34 N.C. 47 | N.C. | 1851
The only question submitted in the bill of exceptions is as to the correctness of the presiding judge in refusing to submit to the jury the inquiry as to the delivery of the deed from Robert L. Osborn to Jane McDonald. To come to a satisfactory conclusion on the point it is necessary to state the facts as they appear in the case.
(48) In 1841, the legal title to the premises in question was in Osborn. Judgments were obtained against him and were levied on the land by a constable on 10 July, 1847, and at the sale by the sheriff at November Term, 1847, of the county court, the plaintiff purchased. Osborn had purchased the land for Jane McDonald, and paid for it with her money, but took the deed in his own name. Upon discovering such to be the fact, Jane McDonald insisted he should convey the land to her, and on 16 June, 1844, he did execute a deed of conveyance to her. To this deed one Mois and another person were attesting witnesses, and it was admitted to probate and registered at the same term of the county court that the land was sold.
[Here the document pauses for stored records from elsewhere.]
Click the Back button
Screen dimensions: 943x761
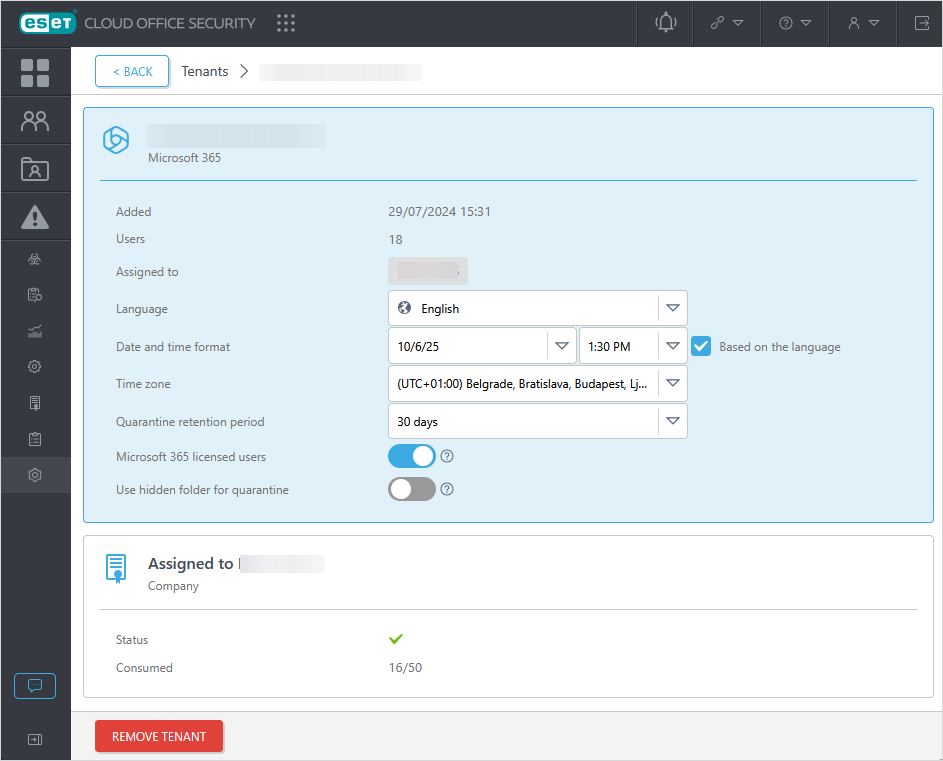tap(132, 72)
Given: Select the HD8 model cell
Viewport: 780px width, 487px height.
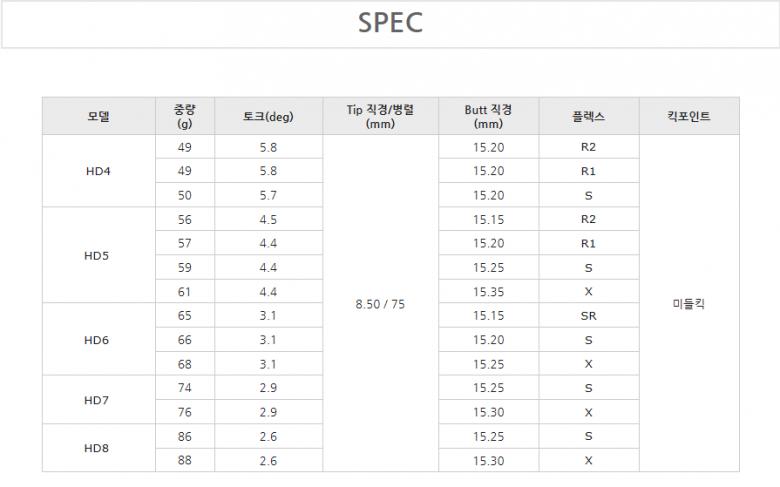Looking at the screenshot, I should point(98,448).
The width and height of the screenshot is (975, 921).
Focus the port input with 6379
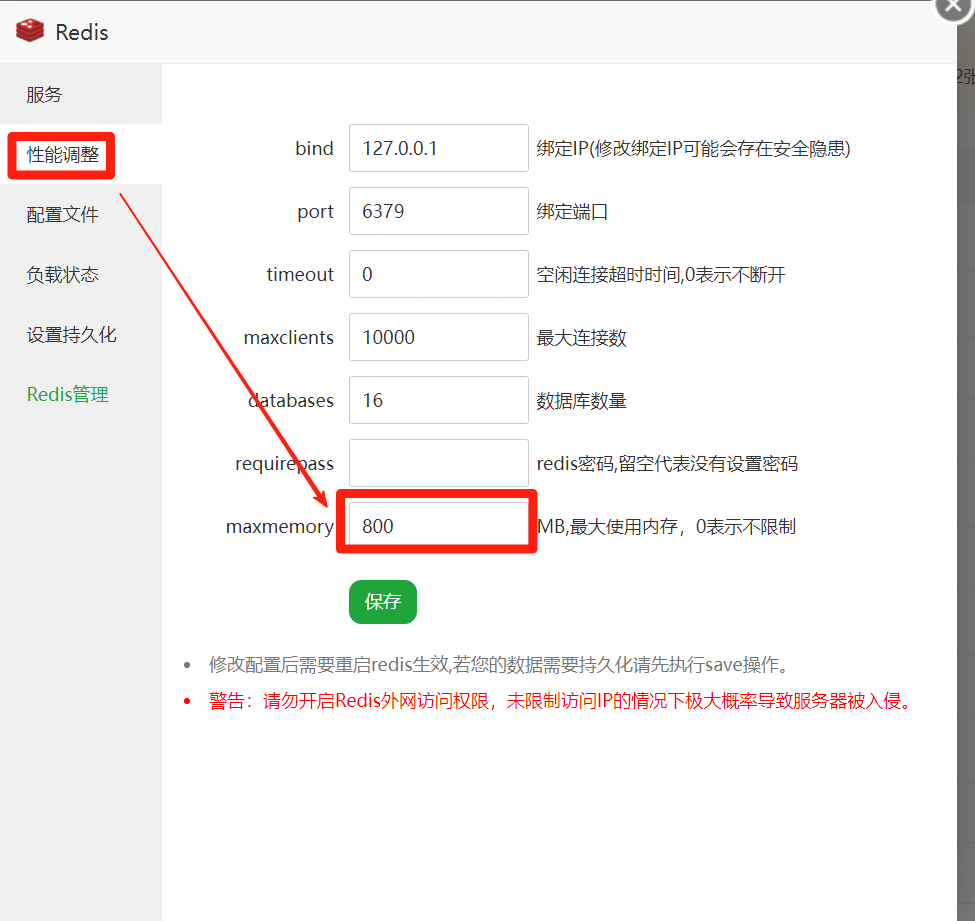pos(438,212)
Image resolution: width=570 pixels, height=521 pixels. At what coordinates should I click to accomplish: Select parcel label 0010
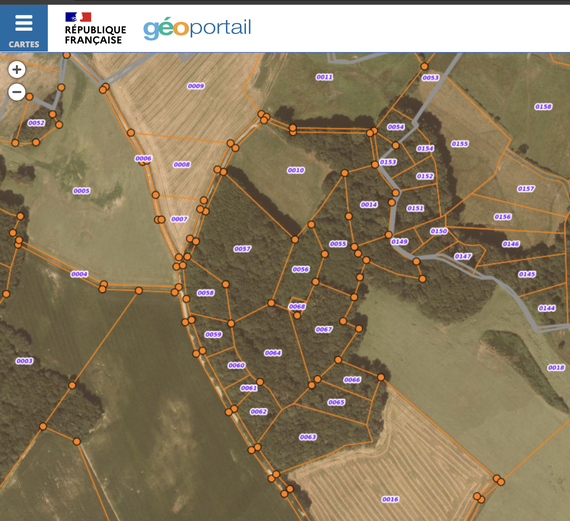[296, 170]
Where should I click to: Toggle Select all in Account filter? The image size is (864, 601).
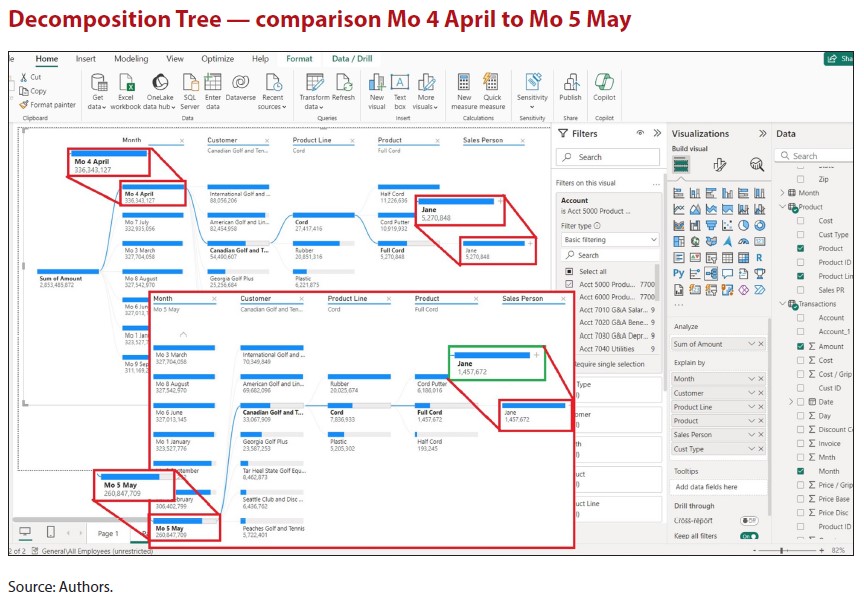(x=569, y=271)
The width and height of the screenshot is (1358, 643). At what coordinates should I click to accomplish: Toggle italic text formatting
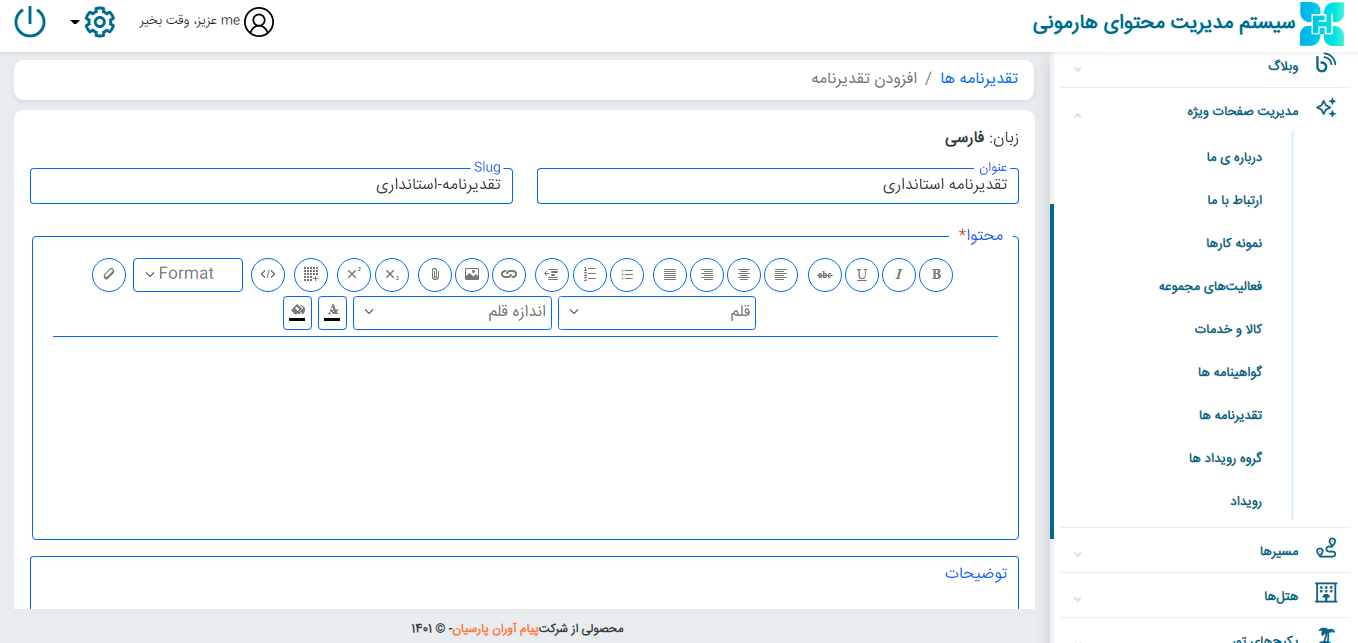tap(899, 274)
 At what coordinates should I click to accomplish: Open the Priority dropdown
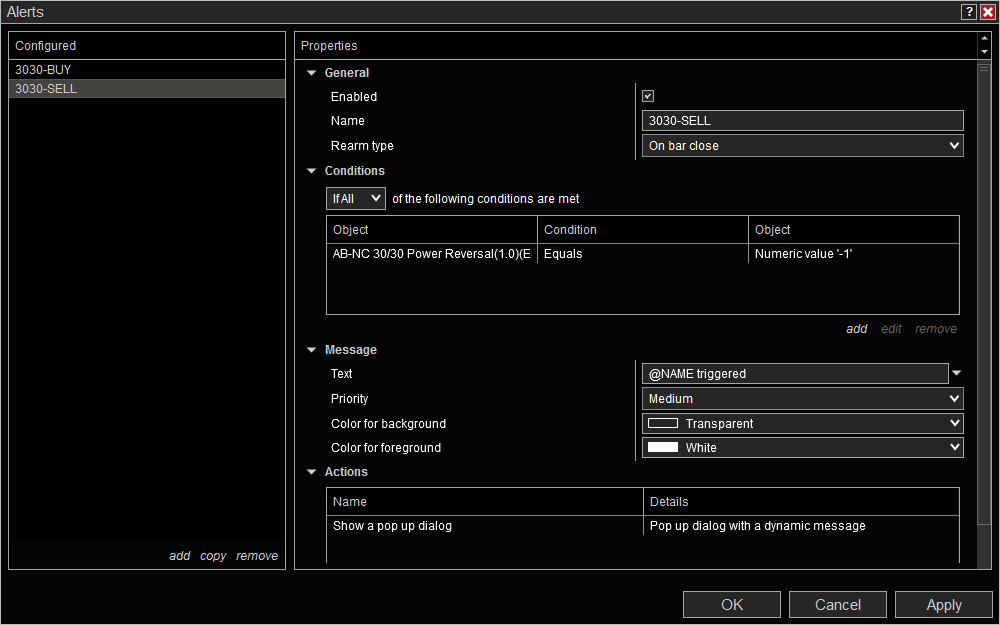point(802,399)
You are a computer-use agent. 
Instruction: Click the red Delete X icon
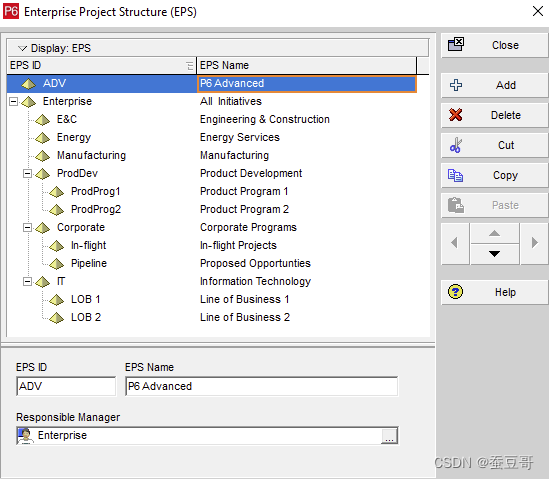pos(456,115)
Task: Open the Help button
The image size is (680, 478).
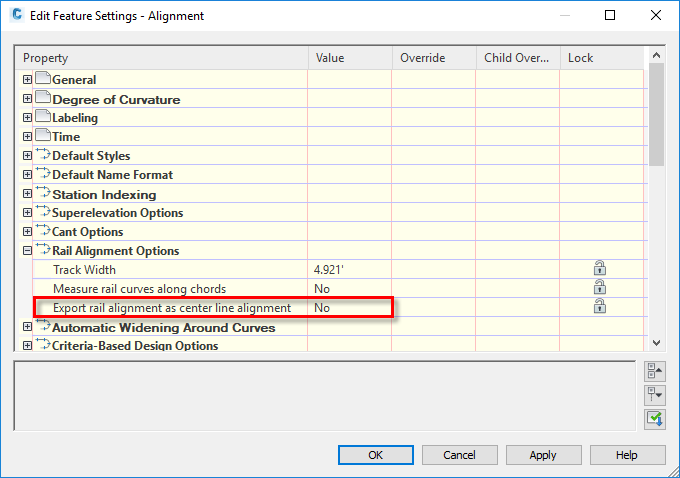Action: coord(626,455)
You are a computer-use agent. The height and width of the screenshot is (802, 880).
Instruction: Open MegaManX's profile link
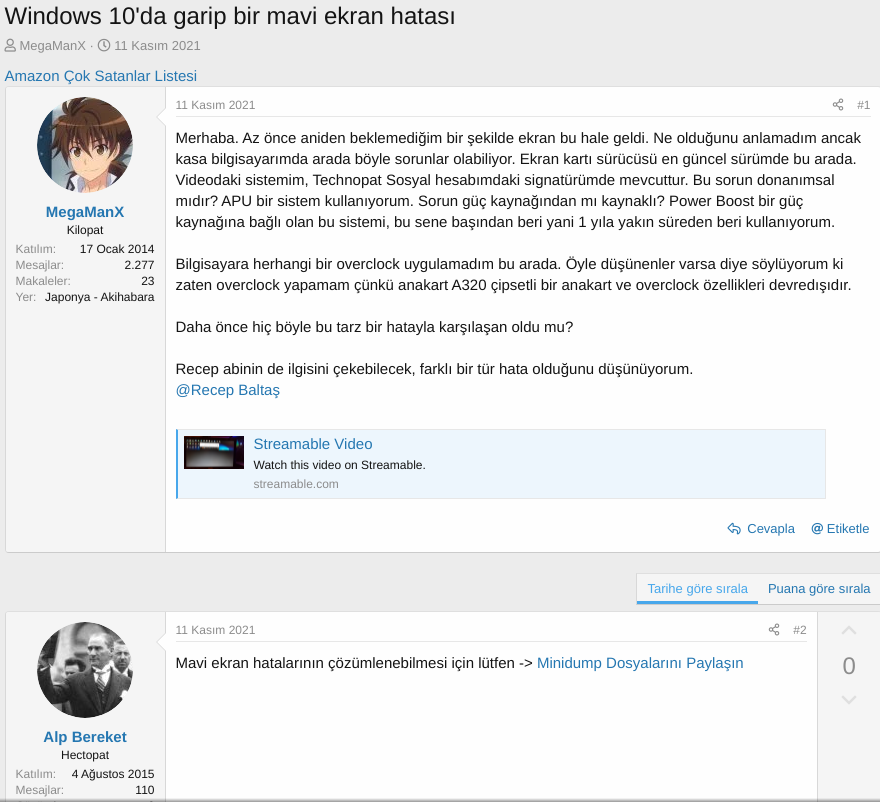pyautogui.click(x=84, y=210)

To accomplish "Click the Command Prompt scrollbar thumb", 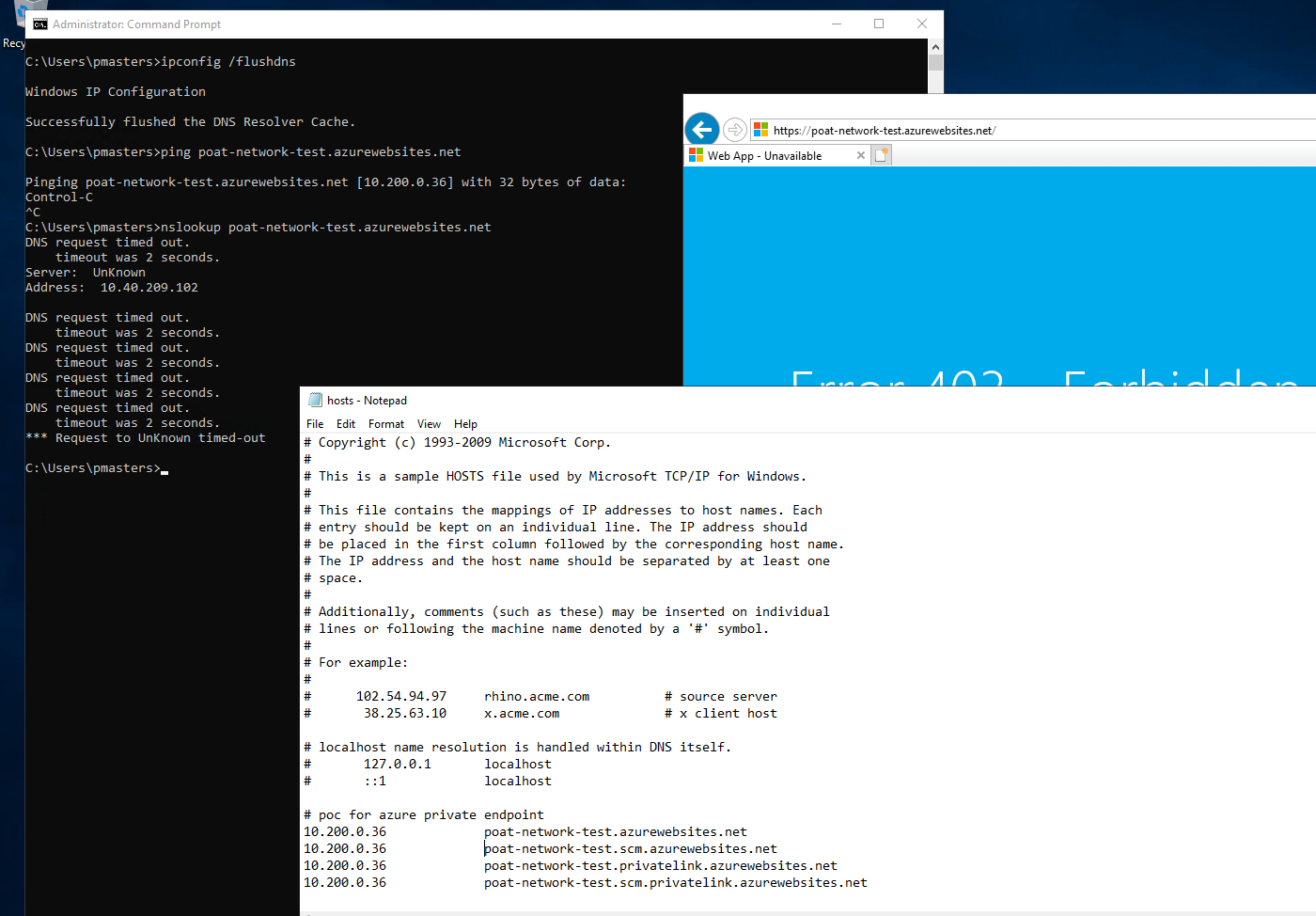I will [x=935, y=64].
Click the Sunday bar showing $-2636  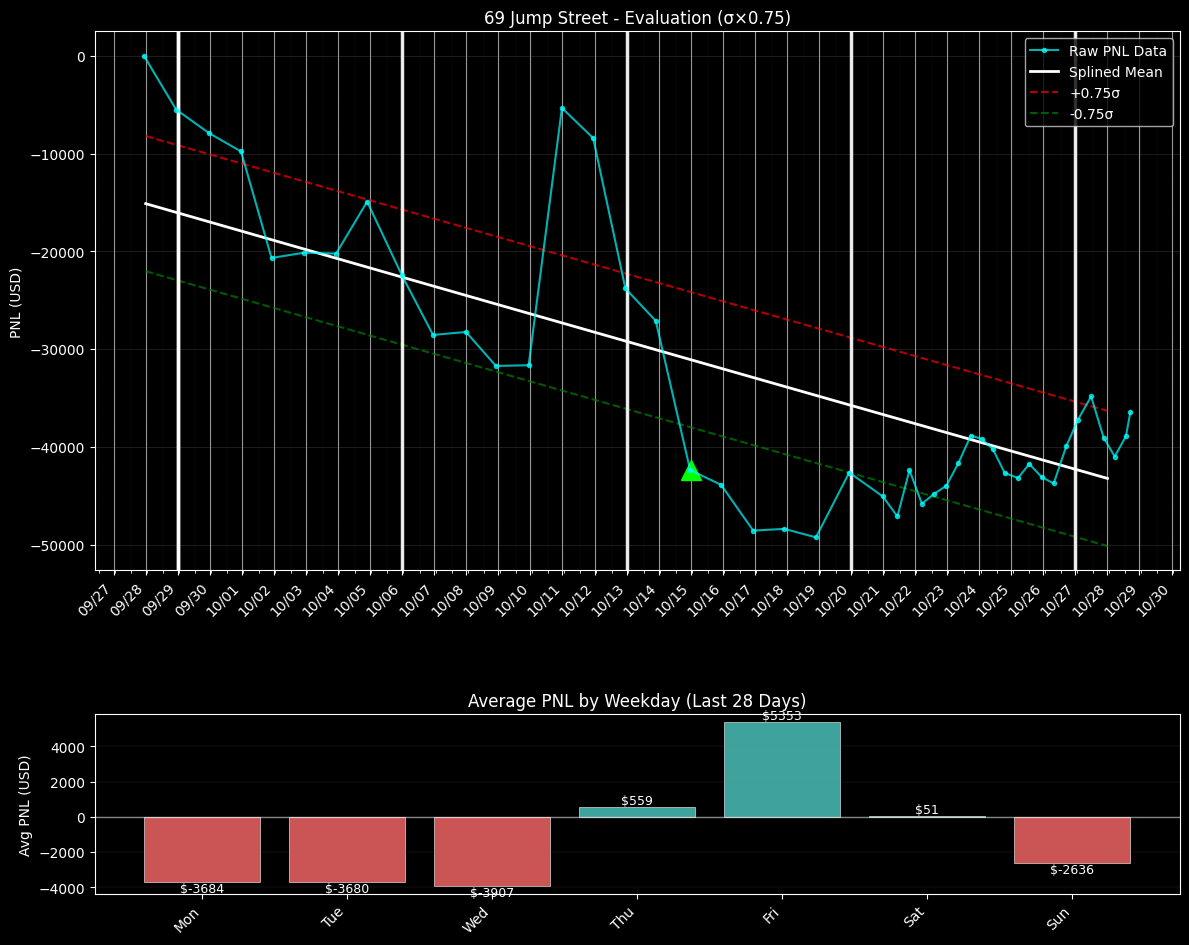[x=1072, y=840]
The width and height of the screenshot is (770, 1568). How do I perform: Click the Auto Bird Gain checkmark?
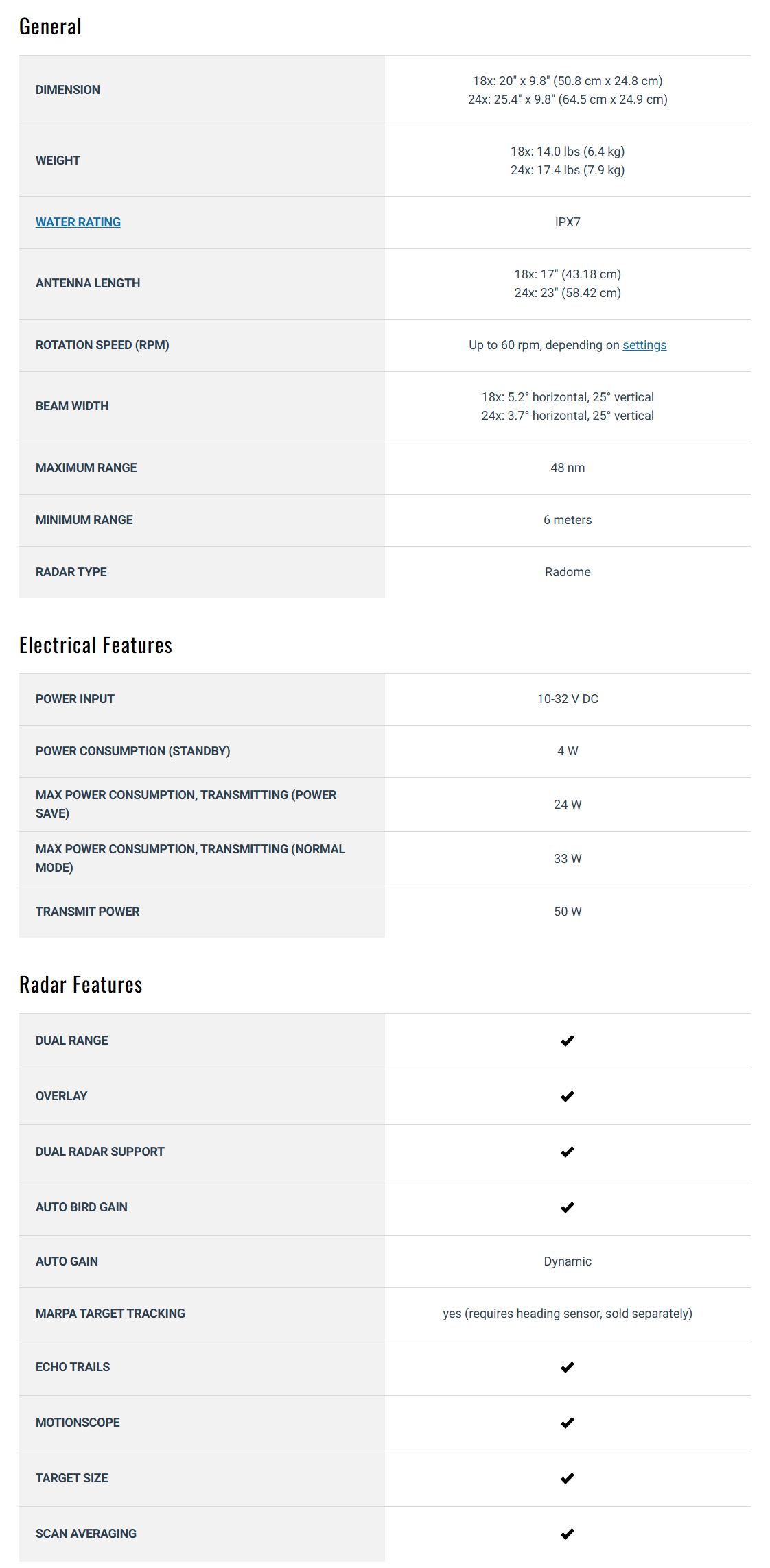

Mois proved that in 1844 Osborn came to his shop in Leaksville with this deed in his hand and asked him to witness it, which he did, when Osborn observed, he believed he would go and deliver it to Jane McDonald, and that he started in the direction of her house, taking the deed with him. It was further proved that Jane McDonald, from the year 1841 down to the trial of the case, exercised acts of ownership over the land, renting it out, cutting firewood, cultivating portions of it, and that in 1844 she had caused a part of it to be surveyed preparatory to a sale. Upon these facts the defendant's counsel asked the court to instruct the jury that they were at liberty to infer a delivery of the deed to Jane McDonald prior to the levy made by the constable in 1847. This was refused, *45 and the jury were instructed that there was no evidence of a delivery before November court, 1847. In this position the Court is of opinion there was error. The delivery of a deed is a question of fact. The law has prescribed no particular form in which it shall be made. When the question rests upon the attendant circumstances and the intention of the parties, the facts of their existence and their effect are peculiarly within the province of the jury. It is error, then, for a judge to tell the jury there is no evidence of a delivery when any circumstances are proved from which it may be inferred, no matter how slight or inconclusive they may be. The party relying upon them has a (49) right to have them submitted to the jury for their consideration. Where, in the opinion of the court, undue weight is given to such circumstances, the correction is in the hands of the judge. We think there was evidence to go to the jury upon the question of delivery.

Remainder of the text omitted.